The New York Times reports that the International Monetary Fund [IMF], still struggling to find a replacement by June 30 for its former chief Dominique Strauss-Kahn [DSK], who resigned right after his arrest on sexual assault charges in New York, was hit recently by what computer experts call “a large and complicated cyberattack whose dimensions are still not known.”
The IMF, which handles financial crises around the globe and is the database of highly sensitive information regarding the monetary condition of its 187 member nations, informed its board of directors about the attack on Wednesday. But it didn’t make a public statement.

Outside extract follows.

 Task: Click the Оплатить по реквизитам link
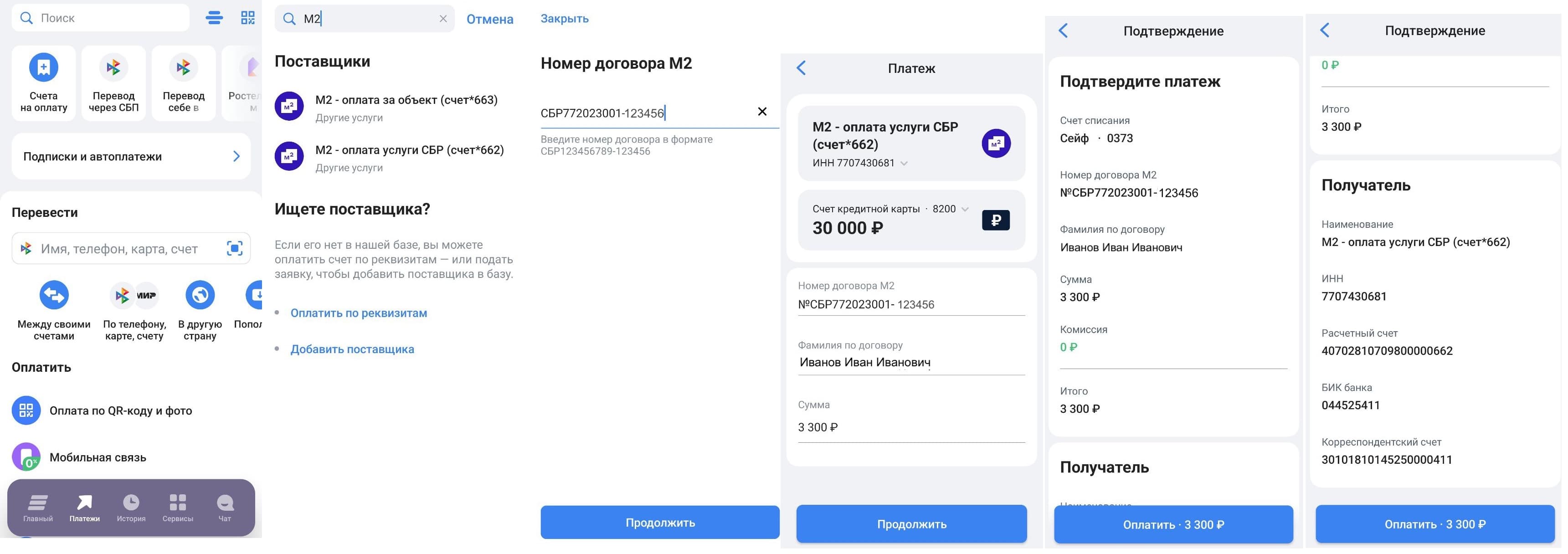pos(359,313)
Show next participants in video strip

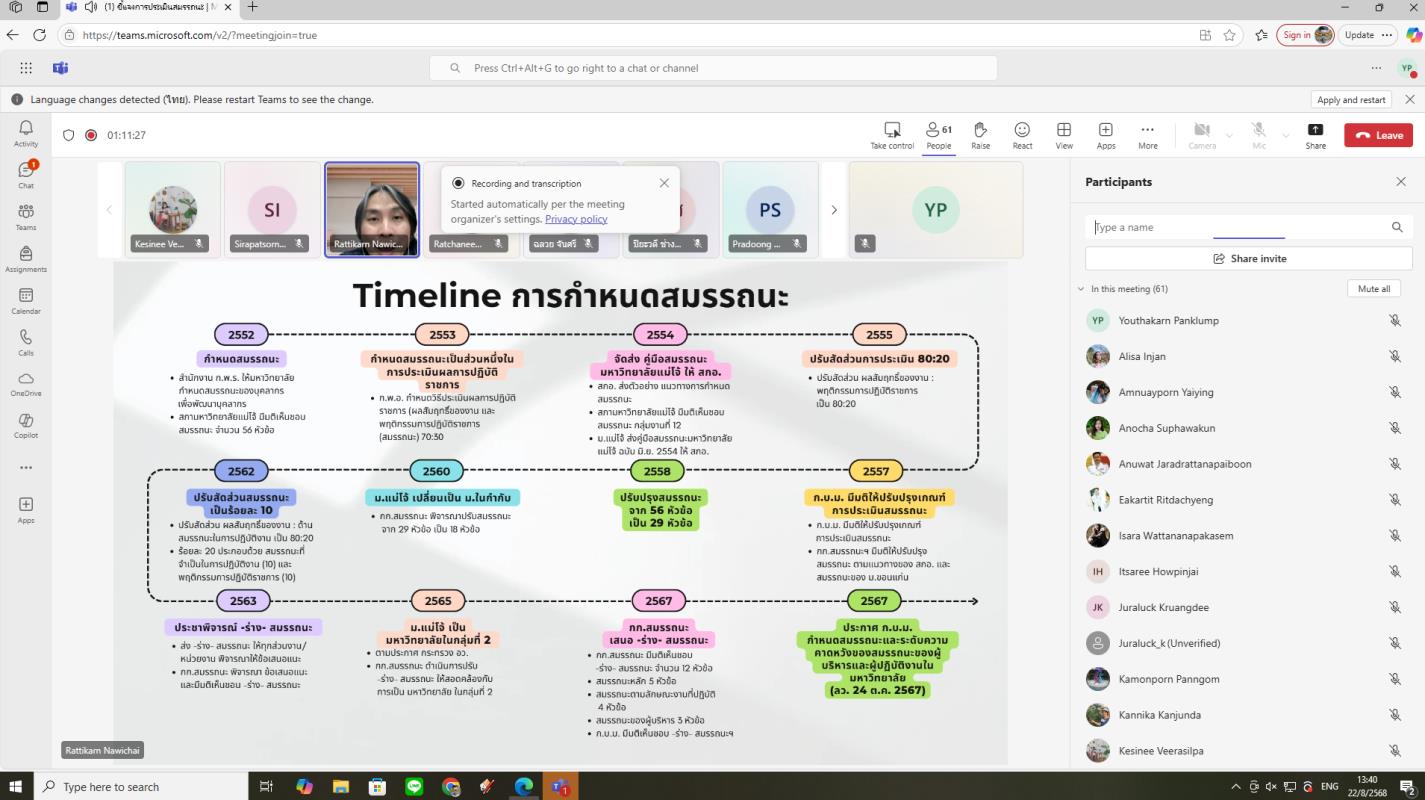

A number of senior officials with knowledge of the matter told the Times that the attack was equally sophisticated and serious. “This was a very major breach,” said one official, who asserted it had taken place during the last several months, even before DSK was arrested.
Asked about the actual reports of the computer attack late Friday, a spokesman for the Washington-based fund, David Hawley, declined to offer information or discuss the scope or dynamics of the breach.
“We are investigating an incident, and the fund is completely functional,” he said.
Because the fund continues to be at the center of economic bailout programs for Portugal, Greece, Ireland and now possibly Spain – and possesses very sensitive data on other nations which may be on the verge of crisis – its database, notes the Times, contains information that could be used to influence or trade currencies, bonds and other financial instruments in major exchanges around the world.
Earlier this month, the IMF said it had taken safety measures after hacktivist group known as “Anonymous” indicated its hackers would target the IMF web site in reaction to the rigorous austerity measures in its rescue package for Greece.